─── Extracted records ───
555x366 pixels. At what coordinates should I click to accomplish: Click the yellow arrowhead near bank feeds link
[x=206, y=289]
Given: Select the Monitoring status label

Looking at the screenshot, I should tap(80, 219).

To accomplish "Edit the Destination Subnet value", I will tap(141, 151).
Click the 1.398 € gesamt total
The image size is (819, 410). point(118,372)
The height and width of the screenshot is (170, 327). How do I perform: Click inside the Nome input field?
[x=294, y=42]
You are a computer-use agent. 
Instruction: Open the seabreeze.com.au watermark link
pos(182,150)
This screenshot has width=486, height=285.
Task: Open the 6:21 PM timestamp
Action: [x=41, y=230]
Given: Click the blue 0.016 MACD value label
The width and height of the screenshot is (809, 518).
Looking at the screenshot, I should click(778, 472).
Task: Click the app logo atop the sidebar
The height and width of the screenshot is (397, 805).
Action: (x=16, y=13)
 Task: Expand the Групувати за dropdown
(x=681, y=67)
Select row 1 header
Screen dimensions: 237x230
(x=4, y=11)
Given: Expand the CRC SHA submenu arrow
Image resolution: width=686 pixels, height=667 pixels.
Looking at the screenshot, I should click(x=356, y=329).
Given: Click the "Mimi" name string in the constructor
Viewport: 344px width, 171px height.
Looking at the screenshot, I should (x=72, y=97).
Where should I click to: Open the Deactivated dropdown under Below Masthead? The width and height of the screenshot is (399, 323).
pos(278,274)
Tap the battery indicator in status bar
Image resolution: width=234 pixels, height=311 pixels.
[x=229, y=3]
───
─── Extracted records ───
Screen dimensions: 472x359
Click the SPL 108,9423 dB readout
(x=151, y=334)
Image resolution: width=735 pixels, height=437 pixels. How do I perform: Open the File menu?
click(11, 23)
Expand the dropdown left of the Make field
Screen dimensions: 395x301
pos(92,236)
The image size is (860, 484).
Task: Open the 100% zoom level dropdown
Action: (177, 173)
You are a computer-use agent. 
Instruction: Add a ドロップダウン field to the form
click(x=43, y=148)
───
# What is required
Copy task for the entries above: every line with the string "value".

# Response to this exercise
To accomplish "Edit the Destination Subnet value", I will tap(141, 151).
Given: Click the blue 0.016 MACD value label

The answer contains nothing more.